* [EXERCISE REQUIREMENTS] Translate this sentence from the forum thread about Plass input files into Spanish: "In the current state of the code on GitHub the same error would give you the error message "Invalid sequence record found"."

* [EXTRACT TO READ]

## START

I am running this in a conda environment, where i installed plass using bioconda on a linux machine.

AnnSeidel commented 2 years ago

is it possible to provide us your input reads? My first guess would be some problem with the quality strings within the fastq files. Which Plass version are you using?

dnolin13 commented 2 years ago

Sure, I can provide you a few of the reads if that would help. I had to attach the .fq files s a txt file to get them here.

In terms of the version of plass, I'm not entirely sure, but I downloaded it last week using the bioconda install. Thanks for the help! subsetForGithubRev.txt subsetForGithub.txt

AnnSeidel commented 2 years ago

you mentioned .fq files, but the read files you provide are in fasta format. Plass utilize the FLASH code for merging paired end reads in the first step, however FLASH needs the quality string of the fastq file format to merge reads. It fails without such a line within the input files, if you provide multiple files. In the current state of the code on GitHub the same error would give you the error message "Invalid sequence record found".

If you have the chance to get the quality strings, you can call Plass with the two paired-end files in fastq format. If not, you can provide Plass with a single file in fasta format. Therefore, you can either use another tool to merge your paired-end reads before (if there is a one that can work without the quality string) or simple concat your files together without making use of the pairing information.

## END

* [DATA]

## START

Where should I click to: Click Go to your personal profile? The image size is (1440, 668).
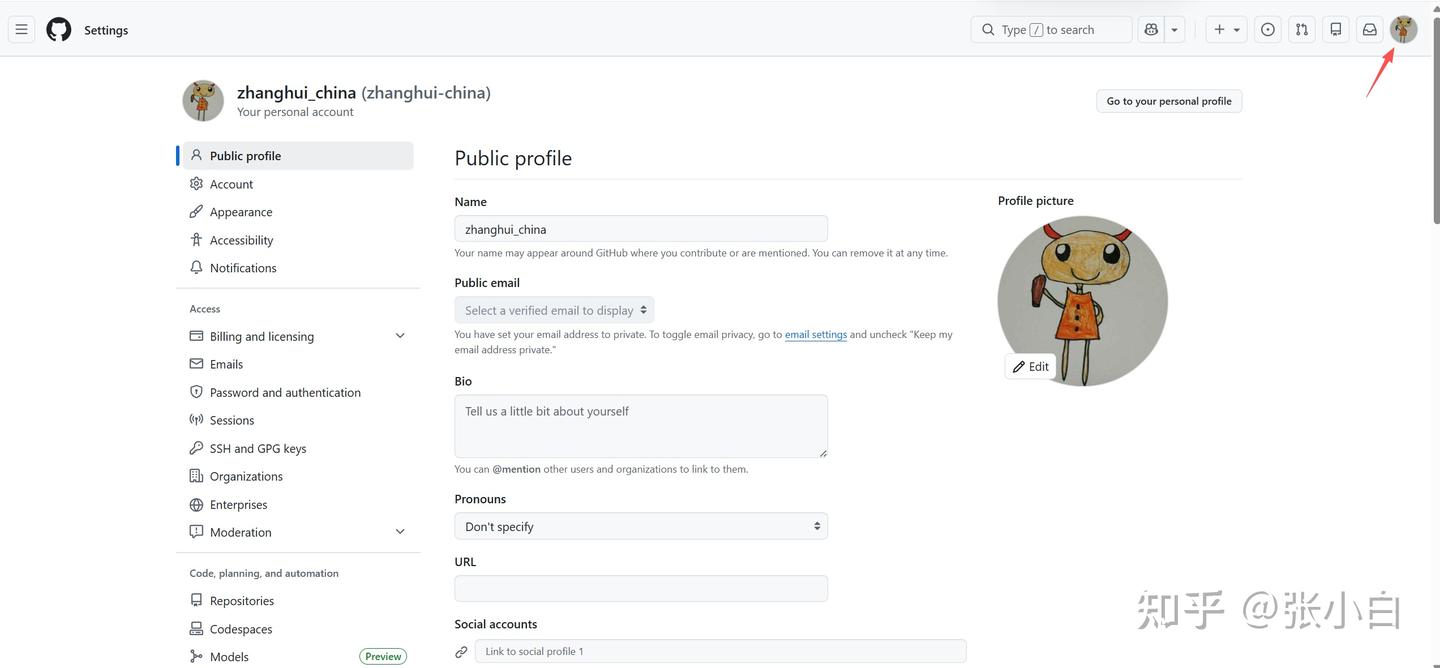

## END

* [PROBLEM SOLUTION] En el estado actual del código en GitHub, el mismo error te daría el mensaje de error "Invalid sequence record found".